When someone dies, their Instagram profile can quickly become a painful question for family and friends.
Some people want the account to stay online as a place to remember the person. Others want it removed because the profile feels too public, too active, or too hard to keep seeing. Instagram's process makes more sense once you realize there are really two separate goals: memorialize the account or remove it.
What Instagram says it can do
Meta says Instagram can memorialize a deceased person's account when it receives a valid request. It also says verified immediate family members can request removal of the account.
Those are different outcomes:
- memorialization keeps the profile on Instagram with added protections
- removal aims to take the profile off Instagram permanently
That is why families should decide on the outcome first instead of starting with paperwork.
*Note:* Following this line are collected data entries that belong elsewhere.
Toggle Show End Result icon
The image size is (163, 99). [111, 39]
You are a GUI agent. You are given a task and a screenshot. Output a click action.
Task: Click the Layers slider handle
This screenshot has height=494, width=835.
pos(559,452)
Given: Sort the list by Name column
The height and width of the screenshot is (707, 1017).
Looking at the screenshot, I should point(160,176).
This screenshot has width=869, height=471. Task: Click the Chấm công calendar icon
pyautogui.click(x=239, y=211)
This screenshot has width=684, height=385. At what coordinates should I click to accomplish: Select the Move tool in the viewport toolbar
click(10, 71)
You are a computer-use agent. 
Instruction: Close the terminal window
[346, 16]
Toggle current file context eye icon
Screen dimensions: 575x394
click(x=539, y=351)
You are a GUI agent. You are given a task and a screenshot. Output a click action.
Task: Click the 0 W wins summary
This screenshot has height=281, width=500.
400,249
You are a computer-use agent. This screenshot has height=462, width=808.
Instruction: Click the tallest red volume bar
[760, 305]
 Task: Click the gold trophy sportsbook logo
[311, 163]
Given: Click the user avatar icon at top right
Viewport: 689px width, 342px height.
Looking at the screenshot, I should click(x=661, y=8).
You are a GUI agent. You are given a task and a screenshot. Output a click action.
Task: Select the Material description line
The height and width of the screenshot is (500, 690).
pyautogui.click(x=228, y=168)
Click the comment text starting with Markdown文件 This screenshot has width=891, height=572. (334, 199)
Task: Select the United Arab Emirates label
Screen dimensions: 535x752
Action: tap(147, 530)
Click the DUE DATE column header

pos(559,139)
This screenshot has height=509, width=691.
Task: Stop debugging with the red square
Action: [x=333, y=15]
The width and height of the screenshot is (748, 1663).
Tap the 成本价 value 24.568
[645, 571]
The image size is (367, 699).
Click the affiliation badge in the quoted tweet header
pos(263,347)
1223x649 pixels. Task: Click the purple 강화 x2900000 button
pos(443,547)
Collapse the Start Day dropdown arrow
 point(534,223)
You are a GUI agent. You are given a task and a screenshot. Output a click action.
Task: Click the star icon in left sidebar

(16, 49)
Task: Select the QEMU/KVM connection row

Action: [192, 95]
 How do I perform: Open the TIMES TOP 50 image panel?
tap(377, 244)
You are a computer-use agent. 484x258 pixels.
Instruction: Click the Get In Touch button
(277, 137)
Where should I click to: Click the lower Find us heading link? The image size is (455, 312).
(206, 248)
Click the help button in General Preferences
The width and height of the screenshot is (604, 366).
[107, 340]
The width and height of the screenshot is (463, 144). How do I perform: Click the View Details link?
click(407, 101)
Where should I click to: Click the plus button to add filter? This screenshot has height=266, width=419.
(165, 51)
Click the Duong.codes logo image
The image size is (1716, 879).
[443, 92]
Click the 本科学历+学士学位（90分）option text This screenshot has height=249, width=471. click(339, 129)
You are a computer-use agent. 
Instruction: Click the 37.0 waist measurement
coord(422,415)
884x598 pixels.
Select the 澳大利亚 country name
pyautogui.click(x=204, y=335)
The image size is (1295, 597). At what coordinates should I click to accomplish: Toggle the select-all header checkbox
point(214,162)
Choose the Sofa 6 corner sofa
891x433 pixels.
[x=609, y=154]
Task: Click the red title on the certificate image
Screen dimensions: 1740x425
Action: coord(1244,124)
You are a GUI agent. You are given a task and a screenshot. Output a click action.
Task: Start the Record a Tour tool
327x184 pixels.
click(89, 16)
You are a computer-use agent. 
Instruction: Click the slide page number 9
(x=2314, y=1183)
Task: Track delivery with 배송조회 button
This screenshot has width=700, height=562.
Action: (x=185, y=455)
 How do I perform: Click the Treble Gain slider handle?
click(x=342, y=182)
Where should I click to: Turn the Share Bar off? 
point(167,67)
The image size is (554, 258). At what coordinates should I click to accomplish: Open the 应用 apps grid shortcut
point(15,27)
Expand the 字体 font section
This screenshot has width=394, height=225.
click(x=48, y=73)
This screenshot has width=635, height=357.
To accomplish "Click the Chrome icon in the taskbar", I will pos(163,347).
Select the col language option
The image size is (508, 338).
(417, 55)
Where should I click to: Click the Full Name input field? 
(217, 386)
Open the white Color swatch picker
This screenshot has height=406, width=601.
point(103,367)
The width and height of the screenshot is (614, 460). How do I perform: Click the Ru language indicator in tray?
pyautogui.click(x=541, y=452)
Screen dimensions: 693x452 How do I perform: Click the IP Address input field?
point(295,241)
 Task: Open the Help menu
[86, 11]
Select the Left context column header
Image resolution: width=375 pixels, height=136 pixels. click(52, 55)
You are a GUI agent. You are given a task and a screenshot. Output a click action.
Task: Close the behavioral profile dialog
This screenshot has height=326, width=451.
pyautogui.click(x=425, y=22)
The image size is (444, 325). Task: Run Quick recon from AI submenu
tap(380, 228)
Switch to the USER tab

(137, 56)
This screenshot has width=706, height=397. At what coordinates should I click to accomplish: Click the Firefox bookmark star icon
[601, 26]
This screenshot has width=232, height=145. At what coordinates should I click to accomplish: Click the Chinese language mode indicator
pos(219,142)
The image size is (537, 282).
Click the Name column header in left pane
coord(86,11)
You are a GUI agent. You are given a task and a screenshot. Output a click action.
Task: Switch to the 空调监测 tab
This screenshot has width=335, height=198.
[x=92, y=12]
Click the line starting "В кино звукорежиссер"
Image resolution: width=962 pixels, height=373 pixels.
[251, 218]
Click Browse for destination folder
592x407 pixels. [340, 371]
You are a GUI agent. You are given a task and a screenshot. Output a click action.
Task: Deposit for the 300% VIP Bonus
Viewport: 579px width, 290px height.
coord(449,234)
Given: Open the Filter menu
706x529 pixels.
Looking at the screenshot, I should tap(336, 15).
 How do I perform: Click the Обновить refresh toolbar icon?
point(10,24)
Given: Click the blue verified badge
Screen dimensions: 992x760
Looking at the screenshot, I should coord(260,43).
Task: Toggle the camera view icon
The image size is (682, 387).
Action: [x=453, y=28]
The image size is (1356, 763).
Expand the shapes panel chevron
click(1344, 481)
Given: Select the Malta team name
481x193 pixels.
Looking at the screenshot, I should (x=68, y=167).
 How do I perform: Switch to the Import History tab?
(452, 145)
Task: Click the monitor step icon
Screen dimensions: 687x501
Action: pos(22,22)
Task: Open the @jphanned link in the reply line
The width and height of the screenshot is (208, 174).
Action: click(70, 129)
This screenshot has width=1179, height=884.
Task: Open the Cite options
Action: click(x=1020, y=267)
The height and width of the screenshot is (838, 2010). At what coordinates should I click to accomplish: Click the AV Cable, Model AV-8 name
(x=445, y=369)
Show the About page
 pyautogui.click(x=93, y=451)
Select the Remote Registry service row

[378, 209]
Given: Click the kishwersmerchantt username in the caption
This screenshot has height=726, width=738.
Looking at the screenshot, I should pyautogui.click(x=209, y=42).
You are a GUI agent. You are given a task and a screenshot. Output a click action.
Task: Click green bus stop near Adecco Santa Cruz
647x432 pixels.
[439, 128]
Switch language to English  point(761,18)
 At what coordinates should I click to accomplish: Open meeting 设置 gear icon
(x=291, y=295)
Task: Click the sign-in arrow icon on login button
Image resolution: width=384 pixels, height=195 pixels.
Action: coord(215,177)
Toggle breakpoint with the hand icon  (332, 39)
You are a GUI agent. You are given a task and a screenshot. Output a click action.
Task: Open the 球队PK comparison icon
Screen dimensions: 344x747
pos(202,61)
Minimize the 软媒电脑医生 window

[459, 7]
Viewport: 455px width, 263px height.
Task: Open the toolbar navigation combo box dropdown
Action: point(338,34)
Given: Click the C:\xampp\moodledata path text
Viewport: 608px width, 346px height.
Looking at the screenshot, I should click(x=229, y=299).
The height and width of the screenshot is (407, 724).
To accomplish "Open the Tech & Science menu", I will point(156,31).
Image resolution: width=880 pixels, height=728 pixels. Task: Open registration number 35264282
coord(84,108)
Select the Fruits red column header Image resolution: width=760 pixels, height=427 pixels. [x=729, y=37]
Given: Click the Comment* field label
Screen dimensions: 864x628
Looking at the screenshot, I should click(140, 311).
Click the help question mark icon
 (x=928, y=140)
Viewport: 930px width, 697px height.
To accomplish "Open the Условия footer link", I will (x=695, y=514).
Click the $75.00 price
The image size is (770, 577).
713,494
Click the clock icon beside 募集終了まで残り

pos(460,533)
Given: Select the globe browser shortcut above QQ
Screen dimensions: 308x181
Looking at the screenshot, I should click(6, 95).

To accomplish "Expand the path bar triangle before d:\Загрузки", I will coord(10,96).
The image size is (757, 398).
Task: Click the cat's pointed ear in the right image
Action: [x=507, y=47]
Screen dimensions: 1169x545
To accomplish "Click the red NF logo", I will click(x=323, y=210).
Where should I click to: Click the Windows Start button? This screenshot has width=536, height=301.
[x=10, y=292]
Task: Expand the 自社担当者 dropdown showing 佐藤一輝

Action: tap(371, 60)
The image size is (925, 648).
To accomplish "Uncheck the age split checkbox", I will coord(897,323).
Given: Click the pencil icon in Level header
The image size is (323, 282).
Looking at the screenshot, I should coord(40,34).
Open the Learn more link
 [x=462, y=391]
What happens to a memorialized Instagram account
According to Meta, a memorialized Instagram account:
- shows "Remembering" next to the person's name
- keeps the person's existing posts visible to the audience they were originally shared with
- does not appear in certain places on Instagram, such as Explore
- cannot be logged into by anyone
- cannot have its existing information changed
This is important because many families assume memorialization is also an access request. It is not. Memorialization is a preservation option, not a handoff option.
When removal may be the better fit
Permanent removal can make more sense when:
- the family wants privacy
- the account is attracting upsetting attention
- no one wants the profile to remain online
- the person clearly would have preferred deletion
Meta says verified immediate family members may request removal. It also says requesters may need to provide proof that they are an immediate family member or proof of authority under local law if they are acting for the deceased person or the estate.
What documents families should prepare
For memorialization, Meta says it requires proof of death, such as an obituary or a news article.
For removal, families should be ready for a higher documentation burden. Meta says it may require proof of relationship or authority, with examples that include the deceased person's birth certificate, death certificate, or proof that the requester is the lawful representative of the person or the estate.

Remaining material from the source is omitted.